On the list of improvements can also be found a simplified scheduling logic which reduced redundant recomputation of scheduling decisions reduced computation latency to provide a better warp occupancy. Memory clock was also cranked up 15%.
Looking at the Maxwell GM200 block diagram starts to hurt the eyes. But we still do it like the GPU heroes we are. The flagship NVIDIA GeForce GTX 980 Ti card with a GM200 die and 24 SMM advertised 3072 cores to reach 6,060 Gflops[10].
The GM200 powering the GeForce GTX 980 Ti.
In 2016, Nvidia introduced Pascal.

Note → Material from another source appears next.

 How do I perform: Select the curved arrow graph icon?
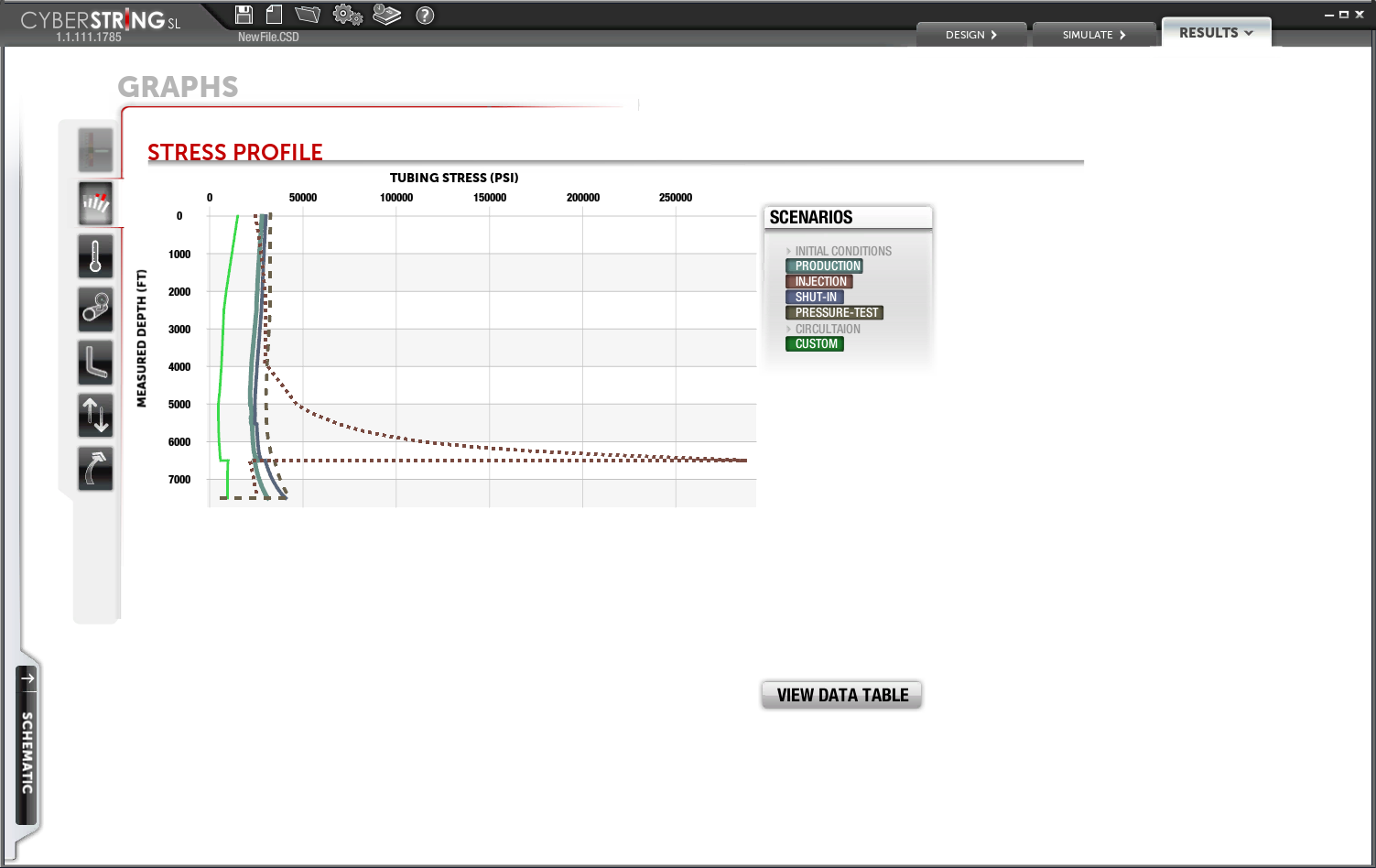click(x=95, y=469)
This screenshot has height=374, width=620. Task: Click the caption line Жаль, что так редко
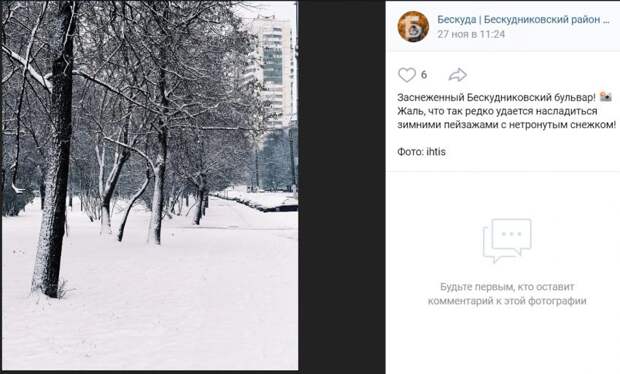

The GP104 whitepaper[11] gives a impression of "deja-vu" since the Pascal SM looks exactly like the Maxwell SMM. No change in the SM did not mean stagnating performance since the 16nm process allowed to pack more SMs and once again double the Gflops.
The other major improvements was the memory system built around the brand new GDDR5X. Providing 10 Gflops transfer rates thanks to eight memory controllers, the 256-bit memory interface provides 43% more memory bandwidth to reduce warp starvation.
The flagship NVIDIA GeForce GTX 1080 Ti card with a GP102 die and 28 TSM advertised 3584 cores to reach 11,340 Gflops
[12].
The GP104 powering the GeForce GTX 1080.
With the release of Turing in 2018, Nvidia operated its "biggest architectural leap forward in over a decade"[13]. Not only the "Turing SM" added A.I dedicated Tensor cores, they also gained Raytracing cores. This fragmented design reminds of the Pre-Tesla layered architecture, proving once again that history likes to repeat itself.
Besides the new cores, Turing added three major features. First, the CUDA core is now a super-scalar able to execute both integer instruction and float instruction in parallel. If you were around in 1996 this may remind you of the Intel "breakthrough" Pentium architecture.
Second, the new GDDR6X memory sub-system, backed by 16 controllers, can now achieve 14 Gbps.
Last, threads are no longer sharing their Instruction Pointer in a warp. Thanks to Independent Thread Scheduling introduced in Volta each thread has its own IP. As a result, SMs are free to fine schedule threads in a warp without the need to make them converge as soon as possible.
The flagship NVIDIA GeForce GTX 2080 Ti card with a TU102 die and 68 TSM advertised 4352 cores to reach 13.45 Tflops[14]. No block diagram is provided since it would have looked like a blurry green blob.
The next architecture, codenamed Ampere, is rumored to be announced later in 2020. Since Intel proved that there is still room for miniaturization with the 7nm of Ice Lake, there is little doubt Nvidia will leverage it to shrink its SM even more and double performance again.
Tflops/s per Nvidia die/card (datasource: techpowerup.com).
What will be interesting is to see is how Nvidia keeps on evolving now that there dies have three types of cores serving different purpose. Will we see dies entirely made of Tensors cores or RT cores? I am curious to find out.